WHAT THE TASK REQUIRES: Render the lines of the data below as a JSON list of strings, one string per line and with blank lines omitted. Begin at the line that contains "Task: Choose the MQ发布订阅 service radio button" and continue through the last line of the data, including both ends.

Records
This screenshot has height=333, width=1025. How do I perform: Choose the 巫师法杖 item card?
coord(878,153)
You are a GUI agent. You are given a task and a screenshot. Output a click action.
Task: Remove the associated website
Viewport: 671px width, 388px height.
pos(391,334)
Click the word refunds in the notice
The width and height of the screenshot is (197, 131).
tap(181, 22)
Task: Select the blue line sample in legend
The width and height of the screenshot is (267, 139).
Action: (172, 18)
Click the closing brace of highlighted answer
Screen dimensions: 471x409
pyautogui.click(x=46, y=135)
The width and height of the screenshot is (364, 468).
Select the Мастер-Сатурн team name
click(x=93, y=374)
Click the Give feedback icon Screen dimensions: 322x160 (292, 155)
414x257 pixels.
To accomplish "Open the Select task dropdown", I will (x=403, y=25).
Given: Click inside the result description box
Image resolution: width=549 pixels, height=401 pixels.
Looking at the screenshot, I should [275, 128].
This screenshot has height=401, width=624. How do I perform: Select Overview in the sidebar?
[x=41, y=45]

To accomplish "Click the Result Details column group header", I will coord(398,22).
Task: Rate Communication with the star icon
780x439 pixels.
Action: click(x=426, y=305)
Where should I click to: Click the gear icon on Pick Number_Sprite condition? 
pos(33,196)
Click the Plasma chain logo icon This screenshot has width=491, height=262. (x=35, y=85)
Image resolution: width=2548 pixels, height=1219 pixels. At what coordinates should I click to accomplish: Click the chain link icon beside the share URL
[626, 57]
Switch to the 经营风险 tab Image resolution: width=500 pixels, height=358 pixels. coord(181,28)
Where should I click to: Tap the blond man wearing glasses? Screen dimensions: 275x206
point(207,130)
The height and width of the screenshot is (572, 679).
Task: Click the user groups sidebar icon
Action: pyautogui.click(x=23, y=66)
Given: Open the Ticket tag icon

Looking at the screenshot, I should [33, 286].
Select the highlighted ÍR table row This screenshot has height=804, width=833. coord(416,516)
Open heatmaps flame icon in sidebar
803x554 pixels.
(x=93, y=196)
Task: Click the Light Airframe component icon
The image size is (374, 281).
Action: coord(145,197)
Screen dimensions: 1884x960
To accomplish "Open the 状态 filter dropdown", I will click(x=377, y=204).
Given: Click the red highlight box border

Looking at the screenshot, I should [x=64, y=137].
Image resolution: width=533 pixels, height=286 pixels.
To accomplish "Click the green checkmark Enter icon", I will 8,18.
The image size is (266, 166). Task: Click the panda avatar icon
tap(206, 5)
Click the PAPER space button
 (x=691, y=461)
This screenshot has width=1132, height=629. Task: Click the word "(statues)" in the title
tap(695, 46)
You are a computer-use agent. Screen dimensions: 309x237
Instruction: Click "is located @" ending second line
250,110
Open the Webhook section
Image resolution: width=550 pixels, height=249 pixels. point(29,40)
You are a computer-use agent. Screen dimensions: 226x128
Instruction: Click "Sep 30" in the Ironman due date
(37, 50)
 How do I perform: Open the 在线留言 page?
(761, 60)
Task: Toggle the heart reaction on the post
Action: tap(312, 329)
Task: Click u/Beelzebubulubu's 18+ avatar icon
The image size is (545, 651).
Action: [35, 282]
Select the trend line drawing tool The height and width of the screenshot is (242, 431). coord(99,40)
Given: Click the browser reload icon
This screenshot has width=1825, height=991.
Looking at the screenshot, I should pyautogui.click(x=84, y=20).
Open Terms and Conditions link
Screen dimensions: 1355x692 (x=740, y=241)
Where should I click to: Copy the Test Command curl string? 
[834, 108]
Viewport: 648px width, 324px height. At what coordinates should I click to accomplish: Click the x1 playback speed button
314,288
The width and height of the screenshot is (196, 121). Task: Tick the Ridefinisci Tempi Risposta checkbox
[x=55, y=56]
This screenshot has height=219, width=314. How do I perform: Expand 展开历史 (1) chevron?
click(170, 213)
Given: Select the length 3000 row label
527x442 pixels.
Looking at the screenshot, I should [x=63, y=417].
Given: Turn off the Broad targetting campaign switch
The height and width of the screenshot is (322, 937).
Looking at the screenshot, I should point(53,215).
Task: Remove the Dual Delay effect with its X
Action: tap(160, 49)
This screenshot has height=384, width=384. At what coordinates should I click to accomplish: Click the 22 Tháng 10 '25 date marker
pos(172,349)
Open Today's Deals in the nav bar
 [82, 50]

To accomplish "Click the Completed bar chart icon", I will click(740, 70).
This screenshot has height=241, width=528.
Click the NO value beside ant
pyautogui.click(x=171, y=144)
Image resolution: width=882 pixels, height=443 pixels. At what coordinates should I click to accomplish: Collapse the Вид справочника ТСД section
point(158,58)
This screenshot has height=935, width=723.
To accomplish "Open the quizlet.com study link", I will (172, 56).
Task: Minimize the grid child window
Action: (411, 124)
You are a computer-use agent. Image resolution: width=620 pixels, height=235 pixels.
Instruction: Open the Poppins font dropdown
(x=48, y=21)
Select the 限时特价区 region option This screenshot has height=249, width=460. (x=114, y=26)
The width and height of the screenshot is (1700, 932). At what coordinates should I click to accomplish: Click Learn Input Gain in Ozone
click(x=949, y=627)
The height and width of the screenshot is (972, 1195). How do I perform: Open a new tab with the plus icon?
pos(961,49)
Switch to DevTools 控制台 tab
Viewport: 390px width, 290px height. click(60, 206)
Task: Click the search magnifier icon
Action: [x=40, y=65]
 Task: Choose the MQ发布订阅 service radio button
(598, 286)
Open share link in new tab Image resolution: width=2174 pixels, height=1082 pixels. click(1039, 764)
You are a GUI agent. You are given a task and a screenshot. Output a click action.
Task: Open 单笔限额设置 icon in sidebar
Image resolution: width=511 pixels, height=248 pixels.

TASK ANSWER:
[
  " Task: Choose the MQ发布订阅 service radio button",
  "(598, 286)",
  "Open share link in new tab Image resolution: width=2174 pixels, height=1082 pixels. click(1039, 764)",
  "You are a GUI agent. You are given a task and a screenshot. Output a click action.",
  "Task: Open 单笔限额设置 icon in sidebar",
  "Image resolution: width=511 pixels, height=248 pixels."
]